Ubuntu Linux Titan RTX locked at 300MHz 100W power draw.

Hi, my titan RTX seems to be locked at 300MHz and 100W power draw.

I’ve tried analyzing all the nvidia-smi output but nothing seems to be unusual other than SW powercap: active

But my other Titan has this same setting and is not locked at 300MHz and 100W power draw.
The second Titan seems to be acting normal as far as clock rate, and power draw is 10-20W on Idle and up to 280W when it’s working.

Any pointers how to trouble shoot this? What I can post in here to help trouble shoot this?

Anybody with similar experience for who this sounds familiar?

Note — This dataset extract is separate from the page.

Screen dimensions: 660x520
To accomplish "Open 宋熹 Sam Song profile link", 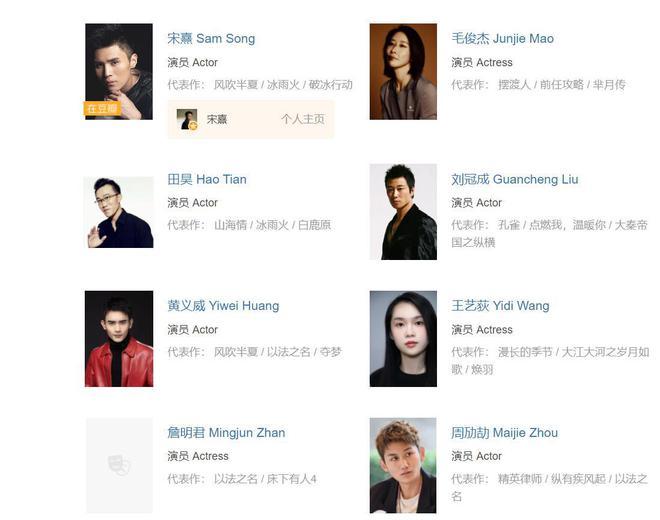I will 211,38.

The problem Titan RTX seems to be locked at 300MHz at idle, and during full cuda load it might drop to 150MHz but never goes above 300MHz, even though gpu utilization says 100%. It pulls 100W at idle and doesn’t go up past 170W at full cuda load even though utilization says 100%

Power limit is set at 280W on both Titans.

Thanks,
Angel

Does the situation persist across power cycles (including hard shutdown with power removed)?

Do the cards swap roles (of being throttled) if you swap the PCIe power cables connected to the GPUs?

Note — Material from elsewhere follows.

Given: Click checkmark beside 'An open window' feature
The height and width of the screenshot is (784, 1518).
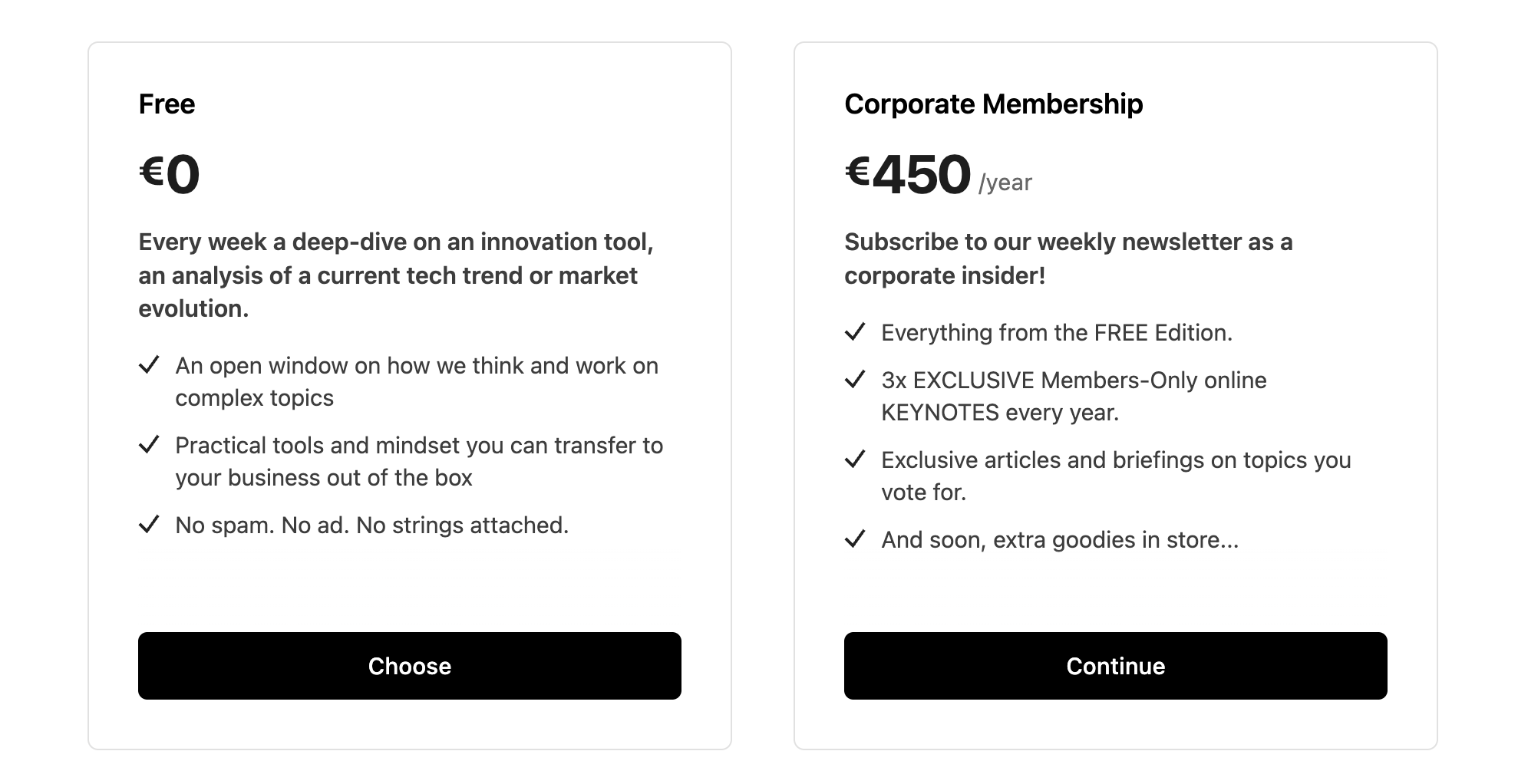Looking at the screenshot, I should (149, 364).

You could attempt to use the nvflash tool to get the BIOS from the “good” GPU and flash it to the “bad” GPU provided that the cards are identical (including the brand of the GPU memory chips)

Hi, thanks. No the situation does not persist across hard shutdown with power completely removed from everything. But then quickly returns again after first load.

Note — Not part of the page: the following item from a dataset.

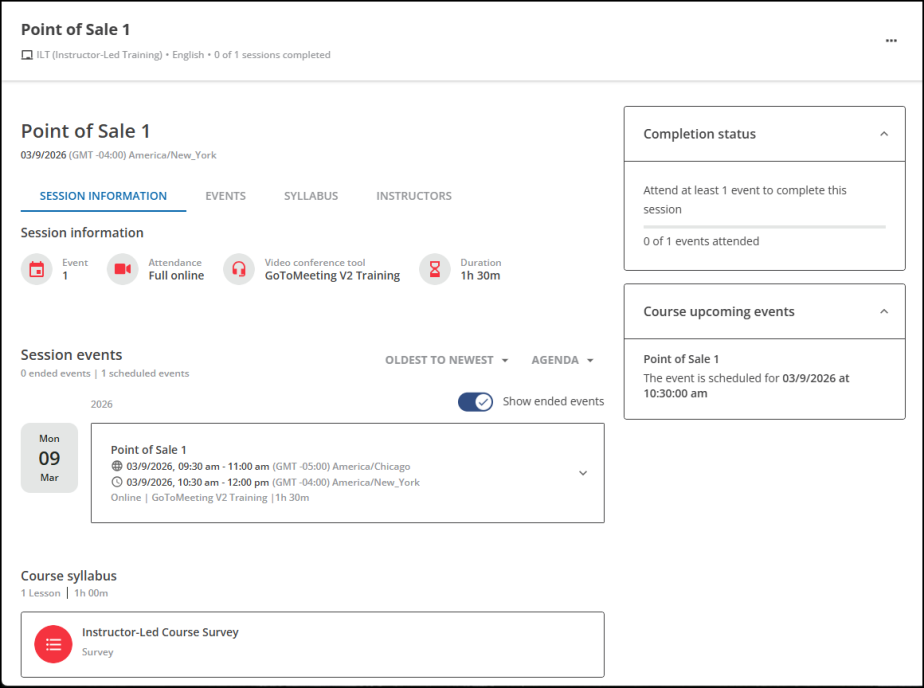The width and height of the screenshot is (924, 688).
Task: Expand the Point of Sale 1 event details
Action: 583,473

We found the problem. Removing the shroud we found that the thermal paste was completely dried up.
We applied fresh thermal paste and the problem is gone. It was the fast temperature spike that gave it away.

Can you tell me if removing the shroud and replacing it invalidates the warranty? (founders edition Titan RTX)

Thanks again,
Angel

PS. appreciate all the advanced card protection systems you’ve incorporated into the card.

Probably best to discuss your situation with the support people from wherever you bought it. If you bought it directly from NVIDIA, they have support.